*Dataset extract*:
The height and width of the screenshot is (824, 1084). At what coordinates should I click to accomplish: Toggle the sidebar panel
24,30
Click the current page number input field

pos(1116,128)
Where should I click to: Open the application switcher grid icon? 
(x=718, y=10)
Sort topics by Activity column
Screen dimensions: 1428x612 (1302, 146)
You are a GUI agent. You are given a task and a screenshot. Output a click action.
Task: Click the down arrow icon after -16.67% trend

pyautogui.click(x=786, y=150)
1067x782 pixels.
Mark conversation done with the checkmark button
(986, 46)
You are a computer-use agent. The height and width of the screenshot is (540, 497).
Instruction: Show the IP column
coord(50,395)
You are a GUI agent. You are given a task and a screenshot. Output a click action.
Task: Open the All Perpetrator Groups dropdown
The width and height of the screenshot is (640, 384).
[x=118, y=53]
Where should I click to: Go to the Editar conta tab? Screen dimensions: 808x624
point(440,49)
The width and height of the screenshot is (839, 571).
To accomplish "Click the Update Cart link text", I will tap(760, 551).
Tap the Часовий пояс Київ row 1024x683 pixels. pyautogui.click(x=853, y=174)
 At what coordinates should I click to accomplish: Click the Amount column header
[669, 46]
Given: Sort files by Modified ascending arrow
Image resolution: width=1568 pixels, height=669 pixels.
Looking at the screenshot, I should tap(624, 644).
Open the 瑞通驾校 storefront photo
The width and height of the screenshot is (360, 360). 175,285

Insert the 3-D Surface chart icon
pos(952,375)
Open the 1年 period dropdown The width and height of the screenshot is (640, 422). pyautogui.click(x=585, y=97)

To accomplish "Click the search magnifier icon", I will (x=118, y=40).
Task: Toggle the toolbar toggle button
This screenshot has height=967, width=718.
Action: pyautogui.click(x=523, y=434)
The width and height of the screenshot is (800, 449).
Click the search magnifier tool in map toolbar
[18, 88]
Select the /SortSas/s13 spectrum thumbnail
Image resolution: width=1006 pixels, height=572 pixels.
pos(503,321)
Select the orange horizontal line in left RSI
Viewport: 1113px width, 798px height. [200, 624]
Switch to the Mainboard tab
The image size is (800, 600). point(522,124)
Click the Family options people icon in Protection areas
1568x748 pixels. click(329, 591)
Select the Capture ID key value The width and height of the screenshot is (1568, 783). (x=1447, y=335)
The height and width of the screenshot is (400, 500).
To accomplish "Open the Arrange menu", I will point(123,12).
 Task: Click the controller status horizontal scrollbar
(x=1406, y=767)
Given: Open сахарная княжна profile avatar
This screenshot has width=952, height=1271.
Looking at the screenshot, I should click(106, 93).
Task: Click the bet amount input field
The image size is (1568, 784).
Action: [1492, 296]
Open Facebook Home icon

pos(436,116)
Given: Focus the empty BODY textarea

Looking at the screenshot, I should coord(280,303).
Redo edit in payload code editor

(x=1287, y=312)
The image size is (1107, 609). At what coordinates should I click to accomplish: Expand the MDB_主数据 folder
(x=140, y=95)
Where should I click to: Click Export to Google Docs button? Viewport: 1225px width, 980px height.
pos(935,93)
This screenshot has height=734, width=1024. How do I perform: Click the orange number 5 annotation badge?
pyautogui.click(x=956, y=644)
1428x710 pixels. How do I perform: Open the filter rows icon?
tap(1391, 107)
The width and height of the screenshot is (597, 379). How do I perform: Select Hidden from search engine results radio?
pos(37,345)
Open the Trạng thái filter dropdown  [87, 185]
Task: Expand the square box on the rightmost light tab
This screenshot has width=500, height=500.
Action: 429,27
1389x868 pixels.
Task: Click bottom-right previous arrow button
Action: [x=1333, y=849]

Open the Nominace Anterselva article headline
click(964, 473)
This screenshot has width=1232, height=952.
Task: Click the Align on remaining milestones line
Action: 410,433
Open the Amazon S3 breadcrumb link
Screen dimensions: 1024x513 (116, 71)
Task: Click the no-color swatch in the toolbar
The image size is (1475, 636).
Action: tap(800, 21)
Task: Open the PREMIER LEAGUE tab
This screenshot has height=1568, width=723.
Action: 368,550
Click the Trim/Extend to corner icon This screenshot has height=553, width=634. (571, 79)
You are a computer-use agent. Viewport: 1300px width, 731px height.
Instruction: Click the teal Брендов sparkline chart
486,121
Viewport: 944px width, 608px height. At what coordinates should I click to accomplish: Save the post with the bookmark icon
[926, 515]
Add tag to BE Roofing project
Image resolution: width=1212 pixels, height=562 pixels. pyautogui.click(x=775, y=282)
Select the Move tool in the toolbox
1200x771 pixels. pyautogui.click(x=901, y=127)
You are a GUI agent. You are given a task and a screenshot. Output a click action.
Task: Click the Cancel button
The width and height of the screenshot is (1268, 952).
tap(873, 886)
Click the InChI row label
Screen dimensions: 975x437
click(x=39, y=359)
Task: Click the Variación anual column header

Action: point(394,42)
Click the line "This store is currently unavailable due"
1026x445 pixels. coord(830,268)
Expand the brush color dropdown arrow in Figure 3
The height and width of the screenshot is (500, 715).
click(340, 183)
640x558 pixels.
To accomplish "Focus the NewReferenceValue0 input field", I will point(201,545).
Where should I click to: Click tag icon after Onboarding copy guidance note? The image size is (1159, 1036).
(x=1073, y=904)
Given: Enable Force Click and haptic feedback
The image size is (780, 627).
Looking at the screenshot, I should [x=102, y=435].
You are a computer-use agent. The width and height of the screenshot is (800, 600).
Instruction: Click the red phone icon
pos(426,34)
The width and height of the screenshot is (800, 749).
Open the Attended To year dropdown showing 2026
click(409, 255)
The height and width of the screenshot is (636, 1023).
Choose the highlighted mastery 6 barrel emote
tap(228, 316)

*Task statement*:
Scan the material above for the string "computer" and return the lines that hold it.

*Result below*:
You are a computer-use agent. The height and width of the screenshot is (540, 497).
You are a computer-use agent. Viewport: 1300px width, 731px height.
You are a computer-use agent. The width and height of the screenshot is (800, 600).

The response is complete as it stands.